Polls on the strike day showed 66% of the public in support of strikes. Doctors’ picket lines were joined by NHS campaigners and trade unionists from other health unions and other industries, in a huge show of defiance of the threat from NHS employers to take legal action over secondary picketting. As Solidarity goes to press it is unclear what is expected from negotiations. However the appointment of Sir David Dalton as head negotiator may signal a move towards a deal. As Chief Executive of Salford Royal NHS Trust, he has been a public critic of Jeremy Hunt′s seven-day NHS.

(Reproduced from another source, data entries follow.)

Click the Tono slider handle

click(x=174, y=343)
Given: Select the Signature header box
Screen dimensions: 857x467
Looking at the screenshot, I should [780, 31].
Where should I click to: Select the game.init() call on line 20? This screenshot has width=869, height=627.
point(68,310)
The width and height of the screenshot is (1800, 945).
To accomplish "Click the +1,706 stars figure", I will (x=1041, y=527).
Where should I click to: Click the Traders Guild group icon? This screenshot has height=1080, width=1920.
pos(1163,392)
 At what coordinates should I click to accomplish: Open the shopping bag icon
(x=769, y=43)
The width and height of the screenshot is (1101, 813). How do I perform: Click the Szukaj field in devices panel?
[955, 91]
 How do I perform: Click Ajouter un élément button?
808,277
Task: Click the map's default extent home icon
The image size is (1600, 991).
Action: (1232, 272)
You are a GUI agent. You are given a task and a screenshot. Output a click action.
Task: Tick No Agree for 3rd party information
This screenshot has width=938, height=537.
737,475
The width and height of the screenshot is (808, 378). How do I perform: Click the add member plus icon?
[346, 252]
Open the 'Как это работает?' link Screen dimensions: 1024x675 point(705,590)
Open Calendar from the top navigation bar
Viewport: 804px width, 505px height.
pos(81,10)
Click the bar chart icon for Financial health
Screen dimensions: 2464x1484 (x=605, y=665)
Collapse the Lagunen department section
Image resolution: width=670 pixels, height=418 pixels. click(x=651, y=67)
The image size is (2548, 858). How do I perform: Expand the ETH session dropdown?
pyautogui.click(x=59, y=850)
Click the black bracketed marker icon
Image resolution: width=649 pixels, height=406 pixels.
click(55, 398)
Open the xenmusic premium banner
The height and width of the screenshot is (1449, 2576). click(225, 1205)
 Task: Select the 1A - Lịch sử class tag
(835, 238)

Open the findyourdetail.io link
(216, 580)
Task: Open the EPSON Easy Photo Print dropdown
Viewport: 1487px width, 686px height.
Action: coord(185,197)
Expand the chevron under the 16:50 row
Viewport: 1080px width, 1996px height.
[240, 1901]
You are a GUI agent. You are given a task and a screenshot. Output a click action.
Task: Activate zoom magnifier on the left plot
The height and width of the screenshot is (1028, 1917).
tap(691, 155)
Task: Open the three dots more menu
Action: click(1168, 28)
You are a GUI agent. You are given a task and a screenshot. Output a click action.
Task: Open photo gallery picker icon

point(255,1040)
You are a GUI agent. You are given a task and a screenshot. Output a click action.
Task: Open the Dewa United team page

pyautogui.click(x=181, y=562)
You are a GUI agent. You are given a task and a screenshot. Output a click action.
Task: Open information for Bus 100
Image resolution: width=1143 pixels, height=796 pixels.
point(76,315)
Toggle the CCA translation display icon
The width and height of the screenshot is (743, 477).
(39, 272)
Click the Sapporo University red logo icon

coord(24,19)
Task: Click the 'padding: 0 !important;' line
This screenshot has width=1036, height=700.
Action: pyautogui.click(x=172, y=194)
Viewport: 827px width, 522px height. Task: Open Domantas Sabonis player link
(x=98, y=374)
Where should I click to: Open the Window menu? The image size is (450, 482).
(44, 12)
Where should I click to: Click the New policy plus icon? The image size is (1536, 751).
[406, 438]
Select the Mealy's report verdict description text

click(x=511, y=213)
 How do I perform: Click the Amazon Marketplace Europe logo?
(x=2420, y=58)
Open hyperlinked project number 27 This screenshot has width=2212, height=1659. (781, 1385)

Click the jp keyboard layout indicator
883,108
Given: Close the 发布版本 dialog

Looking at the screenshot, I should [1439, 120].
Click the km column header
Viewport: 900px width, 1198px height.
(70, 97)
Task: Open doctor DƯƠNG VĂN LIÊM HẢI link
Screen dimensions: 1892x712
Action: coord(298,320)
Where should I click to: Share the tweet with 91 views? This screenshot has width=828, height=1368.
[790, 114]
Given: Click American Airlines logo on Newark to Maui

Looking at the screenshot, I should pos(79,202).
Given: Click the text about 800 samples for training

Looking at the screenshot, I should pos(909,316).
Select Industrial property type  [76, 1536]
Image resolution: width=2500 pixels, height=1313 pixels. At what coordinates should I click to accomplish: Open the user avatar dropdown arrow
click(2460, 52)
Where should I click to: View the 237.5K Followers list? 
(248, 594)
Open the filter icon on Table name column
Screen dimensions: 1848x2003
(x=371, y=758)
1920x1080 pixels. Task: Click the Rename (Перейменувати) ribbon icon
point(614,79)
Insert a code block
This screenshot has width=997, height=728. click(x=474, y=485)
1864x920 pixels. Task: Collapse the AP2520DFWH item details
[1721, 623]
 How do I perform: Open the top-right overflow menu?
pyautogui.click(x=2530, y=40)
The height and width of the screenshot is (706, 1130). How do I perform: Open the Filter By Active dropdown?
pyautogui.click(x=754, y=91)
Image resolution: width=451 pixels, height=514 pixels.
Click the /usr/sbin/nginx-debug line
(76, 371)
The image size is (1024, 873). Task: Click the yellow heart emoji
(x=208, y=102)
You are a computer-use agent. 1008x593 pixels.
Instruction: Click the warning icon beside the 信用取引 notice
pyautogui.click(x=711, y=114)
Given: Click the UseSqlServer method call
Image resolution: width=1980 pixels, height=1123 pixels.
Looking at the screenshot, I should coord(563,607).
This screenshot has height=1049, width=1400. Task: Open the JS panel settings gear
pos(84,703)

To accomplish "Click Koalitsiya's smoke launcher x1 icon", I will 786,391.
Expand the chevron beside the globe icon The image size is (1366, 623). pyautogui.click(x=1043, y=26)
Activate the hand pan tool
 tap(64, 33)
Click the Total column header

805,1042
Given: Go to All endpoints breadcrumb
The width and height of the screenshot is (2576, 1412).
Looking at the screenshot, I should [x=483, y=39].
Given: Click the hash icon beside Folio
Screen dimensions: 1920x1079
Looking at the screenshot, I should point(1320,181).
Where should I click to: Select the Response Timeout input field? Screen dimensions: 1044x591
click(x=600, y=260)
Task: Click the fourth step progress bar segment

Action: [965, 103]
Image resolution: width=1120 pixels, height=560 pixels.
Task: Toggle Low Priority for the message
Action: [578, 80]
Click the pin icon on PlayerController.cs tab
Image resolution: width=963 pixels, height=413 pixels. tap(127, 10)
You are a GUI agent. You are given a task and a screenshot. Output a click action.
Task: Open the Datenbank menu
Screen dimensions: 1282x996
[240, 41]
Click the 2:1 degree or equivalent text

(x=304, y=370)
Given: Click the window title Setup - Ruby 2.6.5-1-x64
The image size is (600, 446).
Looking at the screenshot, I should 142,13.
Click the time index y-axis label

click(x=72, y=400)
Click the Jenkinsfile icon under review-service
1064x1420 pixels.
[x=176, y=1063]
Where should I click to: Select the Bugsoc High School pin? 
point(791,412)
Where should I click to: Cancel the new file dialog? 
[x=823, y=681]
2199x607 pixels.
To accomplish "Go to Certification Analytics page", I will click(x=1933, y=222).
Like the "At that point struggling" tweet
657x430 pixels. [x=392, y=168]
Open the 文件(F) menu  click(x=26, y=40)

The timescale for the imposition of the new junior doctors′ contract is tight. There must be pressure for a deal to be done so that a new intake of doctors can begin. The government will be very aware that an imposition of the contract will be expensive and difficult for them. There is scope for non-strike action to resist the imposition of the contract within hospitals. It is good that the BMA has only suspended the strike for 26 January and the strike set for 10 February which is planned to be a full withdrawal of labour (no emergency cover). Negotiating with the threat of strikes strengthens the hand of unions. The government will also have in mind what happened last time strikes were suspended. Junior doctors’ resolve did not dissipate and a strike did happen. Junior doctors must build on the momentum of the first strike to get organised in hospitals. On 12 January many doctors staged impressive picket lines, with well organised public leafletting and engagement activities. Most of these activities were co-ordinated locally, meaning doctors are building networks that will be necessary to organise a fight to save the NHS. A lively public campaign from junior doctors, linking up with other healthworkers and NHS campaigners, to demonstrate support for the BMA in negotiations and to build for any future strikes, will bring together a campaign to save the NHS.